The implications for spatial development and urban governance are hard to predict. But it seems likely that urban areas could be much more fluid, as the boundaries between work leisure and many other activities are mixed up: new patterns of polarization could emerge, by income, lifestyle, culture etc. Small towns and rural areas could also be more mixed, as previous home-work-service structures are changed.
Synergies envision #2: ‘Somewhere versus anywhere’
Economic forces, popular demand, changing lifestyles, service innovation, & government ambiguity, are each combining. The combination is pushing towards ad-hoc low density urban sprawl. There is much policy and guidance from planners, and from researchers, but the forces pushing outwards are very powerful. There are some interesting options:
- Stronger regulation and incentives for all stakeholders, for high-density poly-centric development
- Change in policy to work with the low-density development – i.e. accept the reality and improve it
- Anticipate technology changes which might bridge the gap – e.g. zero carbon demand-response transport: distributed virtual public services: social network
Synergies envision #3: ‘beyond the technO-ZONE’
‘Mind the gap’ – in the emerging Urban Nexus, it seems we have too little knowledge / too much / wrong kind of knowledge. The question is how to share knowledge between MALPE policymakers / experts / citizens / other organizations? If we do nothing, cities will lose green areas, small towns will decline, large cities will sprawl. Some emerging ideas are coming from organization studies, public service models etc.
Synergies envision #4: ‘metro-village living’

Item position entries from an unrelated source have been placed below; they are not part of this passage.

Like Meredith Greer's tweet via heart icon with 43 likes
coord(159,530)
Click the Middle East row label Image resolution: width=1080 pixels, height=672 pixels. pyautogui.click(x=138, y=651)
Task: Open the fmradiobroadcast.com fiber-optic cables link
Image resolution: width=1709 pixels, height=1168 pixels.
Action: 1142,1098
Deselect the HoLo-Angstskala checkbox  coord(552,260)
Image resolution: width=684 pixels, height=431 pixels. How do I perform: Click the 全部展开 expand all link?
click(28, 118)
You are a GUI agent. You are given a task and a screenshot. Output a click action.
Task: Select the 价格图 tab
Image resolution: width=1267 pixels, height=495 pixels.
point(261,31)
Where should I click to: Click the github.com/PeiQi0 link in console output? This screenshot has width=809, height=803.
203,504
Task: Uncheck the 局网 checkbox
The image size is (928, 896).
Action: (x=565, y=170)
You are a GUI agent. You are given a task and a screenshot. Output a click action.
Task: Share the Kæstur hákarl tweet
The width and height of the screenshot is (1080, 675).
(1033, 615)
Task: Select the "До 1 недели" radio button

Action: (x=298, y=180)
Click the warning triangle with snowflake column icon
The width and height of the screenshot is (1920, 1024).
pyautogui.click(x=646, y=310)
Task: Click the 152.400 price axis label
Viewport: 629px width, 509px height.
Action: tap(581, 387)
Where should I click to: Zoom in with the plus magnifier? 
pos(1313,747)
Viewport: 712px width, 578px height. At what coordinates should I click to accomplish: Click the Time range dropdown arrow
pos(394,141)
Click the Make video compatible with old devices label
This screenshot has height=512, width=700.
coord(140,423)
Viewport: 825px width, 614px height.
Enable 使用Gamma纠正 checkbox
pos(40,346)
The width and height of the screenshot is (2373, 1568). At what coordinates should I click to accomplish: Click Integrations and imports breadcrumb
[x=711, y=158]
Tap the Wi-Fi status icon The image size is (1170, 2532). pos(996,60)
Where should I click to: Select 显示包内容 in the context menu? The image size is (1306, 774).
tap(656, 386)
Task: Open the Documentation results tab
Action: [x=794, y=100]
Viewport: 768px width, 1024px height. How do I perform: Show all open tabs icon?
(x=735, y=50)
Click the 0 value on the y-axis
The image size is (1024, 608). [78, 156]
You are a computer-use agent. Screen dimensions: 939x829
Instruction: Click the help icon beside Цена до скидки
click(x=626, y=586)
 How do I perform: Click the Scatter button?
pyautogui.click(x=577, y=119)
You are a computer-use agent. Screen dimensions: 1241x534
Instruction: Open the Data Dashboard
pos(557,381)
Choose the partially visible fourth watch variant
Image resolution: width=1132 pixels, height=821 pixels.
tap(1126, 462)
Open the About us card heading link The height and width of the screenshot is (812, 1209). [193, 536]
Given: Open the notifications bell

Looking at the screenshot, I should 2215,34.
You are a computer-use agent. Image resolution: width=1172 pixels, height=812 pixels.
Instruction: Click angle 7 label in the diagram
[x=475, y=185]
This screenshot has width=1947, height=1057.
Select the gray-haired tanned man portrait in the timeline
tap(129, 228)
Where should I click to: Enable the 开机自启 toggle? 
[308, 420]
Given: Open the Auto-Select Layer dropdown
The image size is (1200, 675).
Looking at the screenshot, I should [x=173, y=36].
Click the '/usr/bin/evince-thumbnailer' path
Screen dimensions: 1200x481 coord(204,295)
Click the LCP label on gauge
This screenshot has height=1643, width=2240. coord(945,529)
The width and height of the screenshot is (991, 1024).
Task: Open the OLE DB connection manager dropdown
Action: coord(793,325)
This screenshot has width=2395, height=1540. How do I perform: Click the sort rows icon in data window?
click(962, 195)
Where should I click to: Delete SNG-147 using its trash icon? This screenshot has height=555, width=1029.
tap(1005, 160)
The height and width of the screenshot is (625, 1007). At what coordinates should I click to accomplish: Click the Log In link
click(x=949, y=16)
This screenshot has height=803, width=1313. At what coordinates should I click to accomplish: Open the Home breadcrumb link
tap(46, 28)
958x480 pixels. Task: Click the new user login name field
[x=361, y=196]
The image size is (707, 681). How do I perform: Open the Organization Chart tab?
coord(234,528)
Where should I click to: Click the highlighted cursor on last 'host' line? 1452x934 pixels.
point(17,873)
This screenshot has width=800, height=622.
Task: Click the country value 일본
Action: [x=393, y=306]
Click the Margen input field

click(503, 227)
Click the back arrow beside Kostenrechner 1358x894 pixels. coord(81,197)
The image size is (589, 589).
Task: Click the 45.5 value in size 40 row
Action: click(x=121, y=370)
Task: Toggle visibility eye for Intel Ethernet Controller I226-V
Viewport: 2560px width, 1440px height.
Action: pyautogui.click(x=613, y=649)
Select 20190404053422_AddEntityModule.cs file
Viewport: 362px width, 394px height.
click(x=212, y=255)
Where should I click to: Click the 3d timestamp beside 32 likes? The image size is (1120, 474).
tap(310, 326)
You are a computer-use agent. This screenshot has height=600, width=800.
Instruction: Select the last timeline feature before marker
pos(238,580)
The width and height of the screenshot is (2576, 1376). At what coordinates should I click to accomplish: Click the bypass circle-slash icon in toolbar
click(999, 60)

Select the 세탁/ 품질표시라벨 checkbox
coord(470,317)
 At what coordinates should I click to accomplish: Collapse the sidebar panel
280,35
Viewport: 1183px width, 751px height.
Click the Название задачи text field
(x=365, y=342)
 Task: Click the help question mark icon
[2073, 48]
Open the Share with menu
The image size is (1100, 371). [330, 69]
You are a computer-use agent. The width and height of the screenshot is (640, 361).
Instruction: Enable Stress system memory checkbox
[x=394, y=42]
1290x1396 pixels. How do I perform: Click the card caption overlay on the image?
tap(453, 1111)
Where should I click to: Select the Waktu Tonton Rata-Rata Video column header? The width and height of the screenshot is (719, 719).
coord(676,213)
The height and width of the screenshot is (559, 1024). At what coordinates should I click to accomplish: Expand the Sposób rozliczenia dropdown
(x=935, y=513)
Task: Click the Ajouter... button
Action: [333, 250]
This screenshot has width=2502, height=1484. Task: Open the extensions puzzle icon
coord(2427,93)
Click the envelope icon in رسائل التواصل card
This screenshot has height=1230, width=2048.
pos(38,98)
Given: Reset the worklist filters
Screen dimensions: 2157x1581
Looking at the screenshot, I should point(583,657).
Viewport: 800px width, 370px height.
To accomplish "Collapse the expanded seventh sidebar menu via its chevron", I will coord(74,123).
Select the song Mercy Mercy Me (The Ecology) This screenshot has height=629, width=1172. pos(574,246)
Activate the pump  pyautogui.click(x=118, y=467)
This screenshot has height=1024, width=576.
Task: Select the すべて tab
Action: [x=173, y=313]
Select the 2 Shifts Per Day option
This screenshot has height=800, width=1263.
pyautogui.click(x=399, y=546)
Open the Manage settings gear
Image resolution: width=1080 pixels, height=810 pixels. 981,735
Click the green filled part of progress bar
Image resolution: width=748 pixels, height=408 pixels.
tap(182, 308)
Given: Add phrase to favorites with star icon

City-Business-Citizen – ‘CBC’ – brings a new insight into the ‘relational city’ or ‘urban co-landscape’. People follow jobs, or jobs follow people: – but people also follow communities and places which have meaning. The rapid urbanization / peri-urbanization trend is not just a simple technical change, but has big effects on people’s lives and families, which may have unexpected outcomes. One direction is the tech-enabled globalized multi-locality of endless work/life combinations. Another direction may be the nature-enabled, localized, semi-rural communities, which keep their links to the past, while serving the needs of the future. Good local government knows this already, but may need to re-invent it for future challenges.